Andrew

Today was a good day, I was able to achieve some goal with work needed on my car and also had a very productive “think” session when walking. I was otherwise feeling fine, and started to think about being “special “ in the universe. As a ‘human self’ we want to be looked after in some way. We have whole belief systems built around the universe having a “special place” for humans.

I was considering the opposite. That the universe, while having life everywhere that it can, has No favourites. No favourite species, and no favourite individuals. Life happens, it has happened spectacularly on Earth, there is evidence is happened on Mars to some degree.

The cosmologist Fred Hoyle, wrote a book a long time ago called “Our place in the cosmos”. I found it in my twenties when I would spend most afternoons in the library after work, looking for answers. This was “early internet” libraries were still relevant!
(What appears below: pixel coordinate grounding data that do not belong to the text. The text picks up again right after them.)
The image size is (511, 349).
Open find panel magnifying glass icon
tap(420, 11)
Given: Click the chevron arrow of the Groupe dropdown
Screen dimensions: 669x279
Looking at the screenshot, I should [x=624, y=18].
Anyway, the book was about evidence for the hypothesis of “Panspermia “. That life is everywhere in the universe, being transmitted via comets and asteroids. Recently, discoveries in inert matter showing patterns of life like structures and interactions was another angle on the hypothesis that life doesn’t spontaneously “spawn” on a favourable world, but rather is ever present in a dormant form.
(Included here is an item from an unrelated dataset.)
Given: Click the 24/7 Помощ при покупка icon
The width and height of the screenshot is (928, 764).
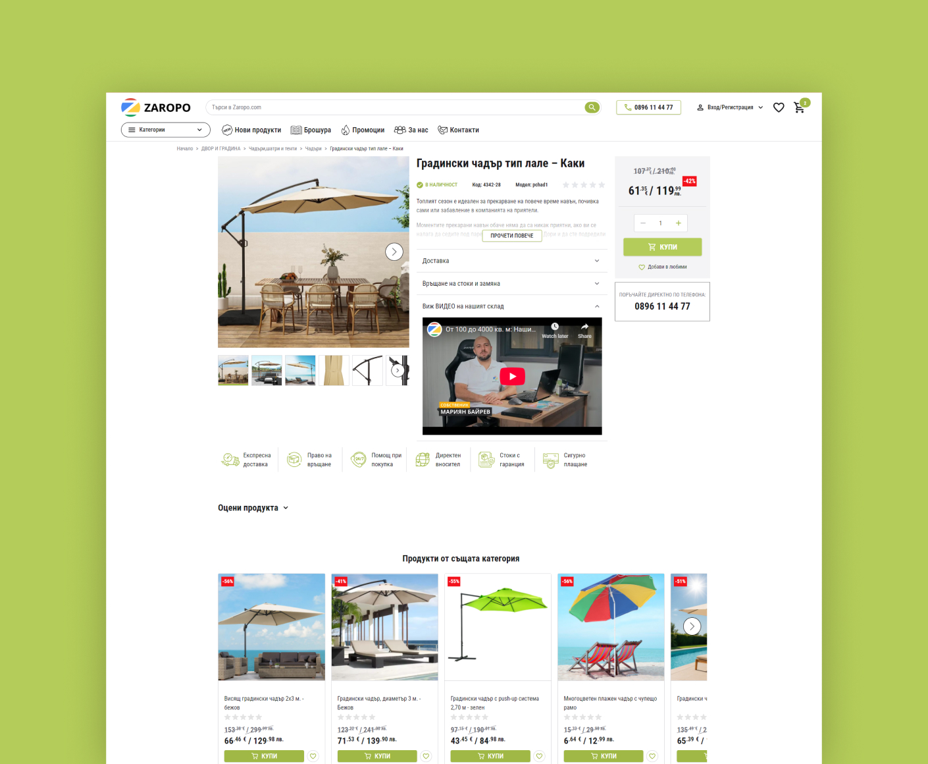Looking at the screenshot, I should click(x=359, y=459).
Relevance? Well, part of the hypothesis was that certain bacteria, and certain insects have dormant states which could in theory be preserved for millions of years before reanimating in favourable conditions. These types of creatures, bacteria, viruses, and some types of insects are all related to all sorts of bugs which make my life unpleasant at times. Mosquitoes, various virus, and parasites etc.

Linking that hypothesis of panspermia, and seeing that if true it was precisely these sometimes unpleasant to me, a human, creatures that enable there to be life at all in the universe, gave me something to really enjoy!
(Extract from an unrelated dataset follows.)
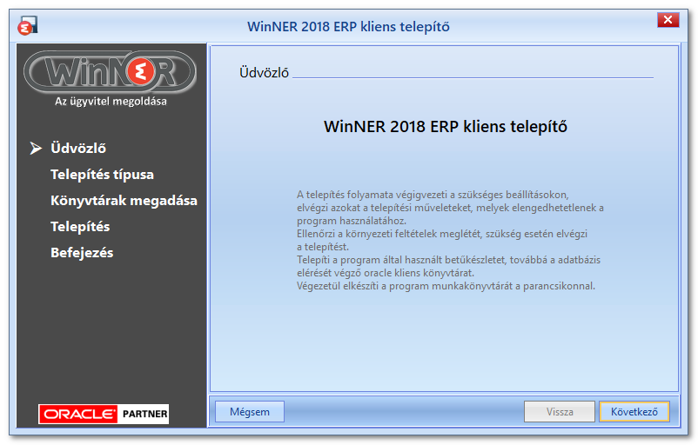
Task: Open the Könyvtárak megadása step
Action: tap(124, 201)
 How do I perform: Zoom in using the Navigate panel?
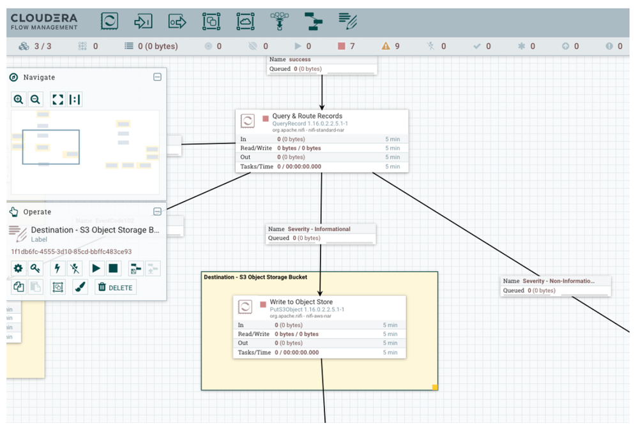click(19, 100)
Looking around at the river, feeling my skin occasionally itch, seeing a mosquito or a fly. Considering the vast variety of life all around me, on me, and in me*, gave me something to both appreciate, and also dispel some of the “special” I feel I should be.

*side note; humans are a minority in their own bodies, based on cell count. There are more bacteria, parasites et all on and in the human body than there are human cells. The web tells me about 10-30% more.